Exercise:
Every line below that holds the string "dimensions" must be copied.

Extracted information:
____________
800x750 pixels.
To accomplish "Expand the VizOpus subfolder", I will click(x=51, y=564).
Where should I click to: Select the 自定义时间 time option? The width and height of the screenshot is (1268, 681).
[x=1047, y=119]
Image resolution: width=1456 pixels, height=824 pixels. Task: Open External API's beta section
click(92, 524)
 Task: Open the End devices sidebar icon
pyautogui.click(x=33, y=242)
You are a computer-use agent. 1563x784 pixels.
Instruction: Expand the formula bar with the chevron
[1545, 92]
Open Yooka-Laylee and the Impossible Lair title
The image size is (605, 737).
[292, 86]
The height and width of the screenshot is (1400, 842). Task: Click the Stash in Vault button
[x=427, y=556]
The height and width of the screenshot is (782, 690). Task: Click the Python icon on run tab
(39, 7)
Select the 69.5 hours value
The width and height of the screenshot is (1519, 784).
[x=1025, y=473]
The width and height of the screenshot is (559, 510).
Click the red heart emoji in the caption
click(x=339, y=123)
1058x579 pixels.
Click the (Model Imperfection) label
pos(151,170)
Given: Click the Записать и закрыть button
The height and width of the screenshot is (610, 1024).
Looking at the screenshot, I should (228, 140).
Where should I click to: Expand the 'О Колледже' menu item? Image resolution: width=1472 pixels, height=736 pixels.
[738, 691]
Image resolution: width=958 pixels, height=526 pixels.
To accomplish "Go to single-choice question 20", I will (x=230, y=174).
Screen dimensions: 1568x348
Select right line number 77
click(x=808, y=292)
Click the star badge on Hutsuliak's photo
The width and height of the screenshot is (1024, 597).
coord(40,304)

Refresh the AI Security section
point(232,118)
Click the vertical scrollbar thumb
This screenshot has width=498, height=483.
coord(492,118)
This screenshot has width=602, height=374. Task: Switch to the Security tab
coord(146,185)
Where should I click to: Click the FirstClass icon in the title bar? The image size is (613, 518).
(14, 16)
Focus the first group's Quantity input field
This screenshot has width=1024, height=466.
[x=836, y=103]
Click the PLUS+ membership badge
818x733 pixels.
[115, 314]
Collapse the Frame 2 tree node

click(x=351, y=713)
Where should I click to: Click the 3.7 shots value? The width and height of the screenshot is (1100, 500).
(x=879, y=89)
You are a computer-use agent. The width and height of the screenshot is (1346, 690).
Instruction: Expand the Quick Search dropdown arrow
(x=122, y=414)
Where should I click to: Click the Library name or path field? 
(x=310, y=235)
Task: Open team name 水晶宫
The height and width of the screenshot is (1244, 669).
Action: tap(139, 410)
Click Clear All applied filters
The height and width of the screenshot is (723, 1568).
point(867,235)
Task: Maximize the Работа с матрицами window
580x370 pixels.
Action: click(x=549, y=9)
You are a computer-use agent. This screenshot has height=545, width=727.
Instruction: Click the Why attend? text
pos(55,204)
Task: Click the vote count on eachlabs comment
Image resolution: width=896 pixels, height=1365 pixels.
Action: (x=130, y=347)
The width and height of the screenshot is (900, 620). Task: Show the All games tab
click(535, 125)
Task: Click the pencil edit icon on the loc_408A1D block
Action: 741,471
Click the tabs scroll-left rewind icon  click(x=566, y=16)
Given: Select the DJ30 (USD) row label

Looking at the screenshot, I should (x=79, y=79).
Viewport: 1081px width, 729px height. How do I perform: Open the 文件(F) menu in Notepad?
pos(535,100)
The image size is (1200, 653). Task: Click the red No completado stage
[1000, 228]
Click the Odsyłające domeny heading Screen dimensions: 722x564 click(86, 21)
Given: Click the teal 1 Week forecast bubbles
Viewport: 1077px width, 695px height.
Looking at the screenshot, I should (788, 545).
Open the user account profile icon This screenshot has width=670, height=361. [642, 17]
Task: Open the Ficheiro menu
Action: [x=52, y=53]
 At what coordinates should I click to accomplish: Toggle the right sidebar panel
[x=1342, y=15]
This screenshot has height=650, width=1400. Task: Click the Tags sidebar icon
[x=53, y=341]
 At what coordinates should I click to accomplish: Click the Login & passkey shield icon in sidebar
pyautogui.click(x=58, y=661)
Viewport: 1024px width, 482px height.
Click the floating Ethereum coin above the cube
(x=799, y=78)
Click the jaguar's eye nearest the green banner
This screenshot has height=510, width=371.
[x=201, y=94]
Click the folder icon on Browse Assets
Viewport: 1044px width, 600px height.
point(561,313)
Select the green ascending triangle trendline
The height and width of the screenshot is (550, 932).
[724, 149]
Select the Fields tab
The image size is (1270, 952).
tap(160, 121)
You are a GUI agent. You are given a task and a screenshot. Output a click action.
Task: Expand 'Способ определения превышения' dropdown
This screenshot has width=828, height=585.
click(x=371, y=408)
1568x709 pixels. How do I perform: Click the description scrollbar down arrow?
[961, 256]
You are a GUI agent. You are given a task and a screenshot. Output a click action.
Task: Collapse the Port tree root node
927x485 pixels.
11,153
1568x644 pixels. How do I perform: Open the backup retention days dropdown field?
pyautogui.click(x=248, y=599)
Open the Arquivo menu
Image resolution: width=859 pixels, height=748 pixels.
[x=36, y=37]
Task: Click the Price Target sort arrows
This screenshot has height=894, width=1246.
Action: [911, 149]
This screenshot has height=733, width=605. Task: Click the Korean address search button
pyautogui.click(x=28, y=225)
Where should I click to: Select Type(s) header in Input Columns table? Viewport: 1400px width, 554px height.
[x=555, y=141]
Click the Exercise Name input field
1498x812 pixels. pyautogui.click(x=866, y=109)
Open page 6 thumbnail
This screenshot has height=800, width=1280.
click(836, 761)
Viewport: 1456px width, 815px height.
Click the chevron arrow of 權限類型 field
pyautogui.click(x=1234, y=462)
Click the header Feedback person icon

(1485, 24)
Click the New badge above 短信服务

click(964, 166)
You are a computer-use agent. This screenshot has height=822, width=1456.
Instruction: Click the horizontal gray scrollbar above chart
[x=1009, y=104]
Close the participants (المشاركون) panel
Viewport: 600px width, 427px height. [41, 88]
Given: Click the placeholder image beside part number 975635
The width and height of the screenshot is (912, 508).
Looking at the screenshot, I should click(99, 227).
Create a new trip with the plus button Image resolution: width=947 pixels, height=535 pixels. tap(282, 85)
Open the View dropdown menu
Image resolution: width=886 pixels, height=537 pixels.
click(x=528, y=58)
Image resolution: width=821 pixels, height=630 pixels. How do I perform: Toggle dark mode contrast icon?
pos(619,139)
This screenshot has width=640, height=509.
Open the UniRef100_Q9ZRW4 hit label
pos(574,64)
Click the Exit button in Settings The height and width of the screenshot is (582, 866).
____________
Answer section:
Screen dimensions: 1568x348
Click the Odsyłające domeny heading Screen dimensions: 722x564 click(86, 21)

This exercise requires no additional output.